Hepatitis B Infection Is Associated with an Increased Risk of Non-Hodgkin Lymphoma: A Meta-Analysis.

Hepatitis B virus (HBV) infection is a major global public health problem with the World Health Organization reporting about 350 million people with chronic HBV infection with the highest rates seen in Asia and Africa. Multiple studies have attempted to show an association between HBV infection and non-Hodgkin lymphoma (NHL) but have had conflicting results.

The primary aim of our study was to evaluate the association between HBV infection and the incidence of NHL using a meta-analysis of epidemiological studies. Secondary aims were to evaluate such association in NHL subtypes and by geographical region.
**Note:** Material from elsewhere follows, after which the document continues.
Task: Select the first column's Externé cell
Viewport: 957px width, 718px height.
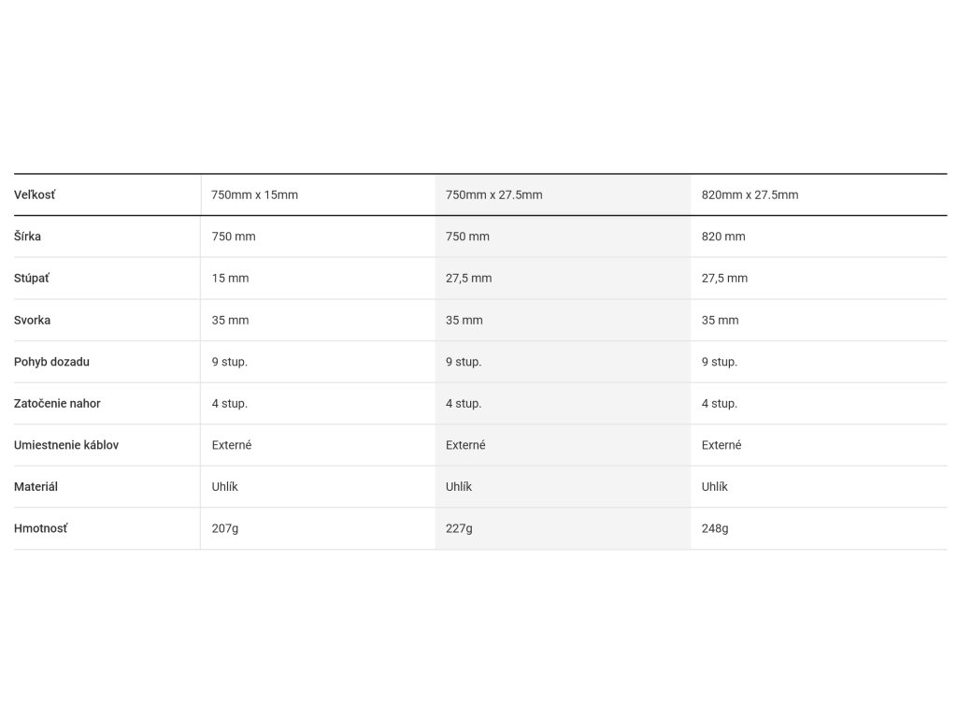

A MEDLINE and Google Scholar search through July 2012 were undertaken using (Hepatitis B or hepatitis) AND (lymphoma OR “risk of lymphoma” OR “hematologic malignancies” OR “lymphoproliferative disorders” OR “non Hodgkin lymphoma”). Only epidemiological studies reporting on HBV infection and NHL were included. Hepatitis B status confirmation method was recorded. Meta-analyses were performed for NHL in general, by NHL subtypes, and according to geographical region. The outcome was calculated as odds ratio (OR). The random effects model (REM) was used to calculate the outcome. Heterogeneity was assessed by the I² statistic. Publication bias was assessed by the trim-and-fill analysis. Literature search and data gathering were performed independently by at least 2 of the investigators. All graphs and calculations were obtained using Comprehensive Meta-Analysis version 2 (Biostat, Englewood, NJ).

Our search yielded 21 studies; 17 case-control studies accounted for 38,630 cases and 1,659,449 controls, and 4 prospective cohort studies accounted for 1,258 cases indentified in a cohort of over 2.4 million individuals. HBV infection was confirmed by seropositivity in 81% of studies (n=17). HBV infection patients had an OR 2.30 (95% CI 1.87–2.84; p=<0.001) of developing NHL. OR was significant in patients from Asian countries (OR 2.31, 95% CI 1.87–2.86, p<0.001) and in patients from American/European/Australian countries (OR 2.58, 95% CI 1.43–4.62, p=0.002). In subgroup analysis, HBV infection patients had an OR 2.10 (95% CI 1.27–3.49, p=0.004) of developing diffuse large B-cell lymphoma (DLBCL). In patients from Asian countries, HBV infection was associated with an increased risk of DLBCL (OR 3.05, 95% CI 1.86–5.00, p<0.001); an association was not found in patients from Europe or Australian studies. Patients with HBV infection had increased risk to develop follicular lymphoma (OR 1.966, 95% CI 1.211–3.193, p<0.001) and B-cell lymphomas (OR 2.67, 95% CI 2.08–3.43, p<0.001). Patients with HBV infection did not have increased risk to develop chronic lymphocytic leukemia/small cell lymphoma (OR 1.58, 95% CI 0.70–3.62, p=0.27) or T-cell lymphomas (OR 1.37, 95% CI 0.95–1.98, p=0.091).

The results of this meta-analysis suggest a positive association between HBV infection and NHL, DLBCL, follicular lymphoma, and B-cell lymphoma. There was no association between HBV infection and chronic lymphocytic leukemia/small cell lymphoma or T-cell lymphomas. Future research is needed to better understand molecular mechanisms responsible for lymphomagenesis in patients with chronic HBV infection.

No relevant conflicts of interest to declare.